There's no way to put it nicely. The Night of the Gun is the memoir of a recovering cokehead/alcoholic who through sheer, almost ugly, force of will, gets sole custody of his twin daughters and becomes a reporter for the New York Times. Having first learned of David Carr through his video blogging for the Times over several Oscar campaigns—he has rotten taste but managed to correctly pick Crash over Brokeback Mountain—I always assumed he was a skinny homosexual. Apparently, he's more of a serial girlfriend beater. The only reason he isn't 300 pounds is a bout with Hodgkin's lymphoma.

The Night of the Gun should have been unbearable.
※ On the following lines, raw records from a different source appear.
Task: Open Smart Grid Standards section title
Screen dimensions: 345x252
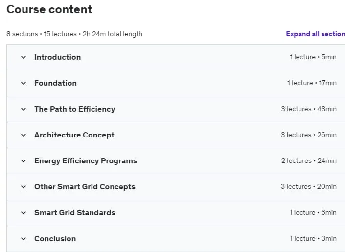Action: tap(74, 213)
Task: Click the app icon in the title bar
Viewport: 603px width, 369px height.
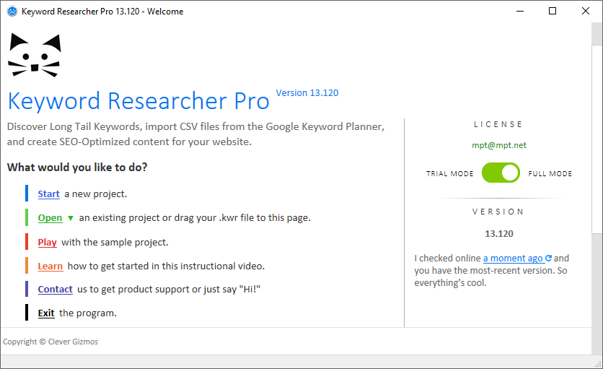Action: click(12, 12)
But Carr tempers self-recrimination with humility, including a quiet respect for the religion of his ancestors and a wry tolerance for corny support-group slogans. He also counters the untidy shame of the junkie genre with the no-nonsense tactics of the journalist. At first, Carr's obsession with reinterviewing former acquaintances, excavating stomach-turning medical records and police reports, and fact-checking his clearest memories seems like showing off. Soon, though, it becomes clear that this rigor is a signal for the anxiety with which he approaches his mortifying past. His meticulousness is indeed a form of posturing, but it adds another layer to the book.

There are irritating things about this memoir, including rampant name-dropping (Edgar Allan Poe, Fyodor Dostoevsky, Rene Descartes, Oliver Sacks, John Cheever, Ivan Pavlov, William Shakespeare, and Charles Dickens all make appearances in the first 30 pages; close personal buddies Tom Arnold and Jayson Blair sneak in by the end) and a number of too-short, throwaway chapters. Still, it's unsparing and smart. I don't want to meet Carr, necessarily, but I'm happy to have made the acquaintance of his book.